За годы противостояния в Азадовском кристаллизовались те качества, которые были у него еще в молодости, а затем укрепились в тюрьме и на зоне: безоглядность в действиях и категоричность в суждениях, вера в справедливость мироустройства, преданность друзьям и ненависть, хотя иногда и скрытая, к недругам. Собственно, тот, кто с юности был максималистом и кто прошел столь тернистый путь: тюрьму, лагерь, многолетнюю изматывающую борьбу за очищение собственного имени, – не имел права на слабость и гамлетовскую нерешительность. Иначе он не мог бы победить.
Должно быть, именно тюрьма научила его сжимать зубы, выносить невыносимое. Былая порывистость уступила место терпению, порой многолетнему. И хотя практически ни один из тех, кто сломал ему и его жене жизнь, не ответил за свой поступок ни по «всей строгости закона», ни по каким-либо иным «понятиям» (а к примитивной «мести» Азадовский по своему происхождению и воспитанию оказался не способен), переступить через себя и остановиться он тоже не мог. И даже тогда, когда пора было твердо сказать: «Стоп! Хватит! Здоровье дороже!», он все равно брался за перо.

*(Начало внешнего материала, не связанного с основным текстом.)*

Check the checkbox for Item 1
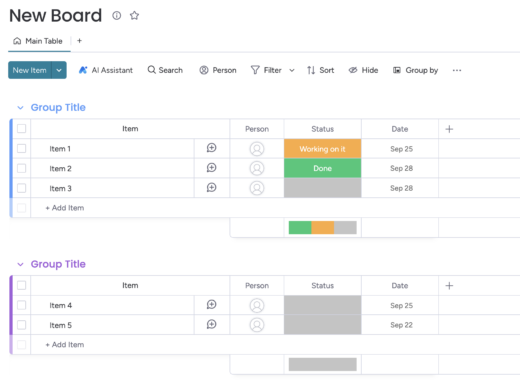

Да и жизненные обстоятельства не позволяли ему остановиться, то и дело напоминая о «днях минувших». Так, в начале «нулевых» вдруг оказалось, что справка о реабилитации недействительна без дублирующего решения прокуратуры; пришлось опять «взяться за старое» – вступить в переписку, чтобы получить надлежащий документ.
Что же касается попыток привлечь к ответственности бывших милиционеров и чекистов, то довольно скоро ему стала понятна вся бесплодность и неосуществимость этой идеи.
Хотя время от времени он совершал такого рода попытки. 4 августа 1995 года он подал развернутое заявление на имя мэра Петербурга Анатолия Собчака, характеризуя ситуацию, сложившуюся вокруг его «дела», как «правовой беспредел». Ему ответил начальник Управления административных органов мэрии Санкт-Петербурга В.П. Иванов, и этот ответ лишний раз убедил Азадовского в безрезультатности его действий. Процитируем содержательную часть документа:
По результатам проводившегося в 1988 году комиссией КГБ служебного расследования действий сотрудников УКГБ по Ленинградской области в отношении Азадовского К.М., имевших место в 1980 году, ряд сотрудников Управления за допущенные просчеты и нарушения были привлечены к дисциплинарной ответственности. Приказом начальника УКГБ СССР по Ленинградской области Кузнецову А.В. было объявлено замечание. Прокуратура Санкт-Петербурга, вновь проверившая в 1995 году уголовные дела в отношении К. Азадовского и С. Лепилиной, признаков состава преступления в действиях сотрудников органов безопасности, в том числе и Кузнецова А.В., не установила. Нет оснований и к привлечению Кузнецова А.В. к повторному дисциплинарному взысканию. Дополнительно установлено, что другие сотрудники УКГБ по Ленинградской области, причастные к ведению в 1980 году дела К. Азадовского, в настоящее время в органах УФСБ по Санкт-Петербургу и области не работают.
Впрочем, было еще письмо (насколько нам известно, последнее) – Председателю правительства РФ В.В. Путину (с пометой «лично») от 1 ноября 1999 года. Изложив обстоятельства своей многолетней эпопеи, Азадовский просил направить его заявление в Генпрокуратуру для возбуждения уголовного дела в отношении бывших сотрудников госбезопасности и взять рассмотрение этого заявления под личный контроль…
Трудно объяснить, на что надеялся Константин Маркович, когда писал и отправлял этот текст. Мы сомневаемся, что его обращение дошло непосредственно до адресата, но оно действительно было передано в Генеральную прокуратуру, а оттуда направлено в Прокуратуру С. – Петербурга. Ну а там было установлено, что отказы в возбуждении уголовных дел «в связи с отсутствием состава преступления» направлялись Азадовскому уже неоднократно, и, стало быть, оснований для изменения позиции прокуратуры не имеется.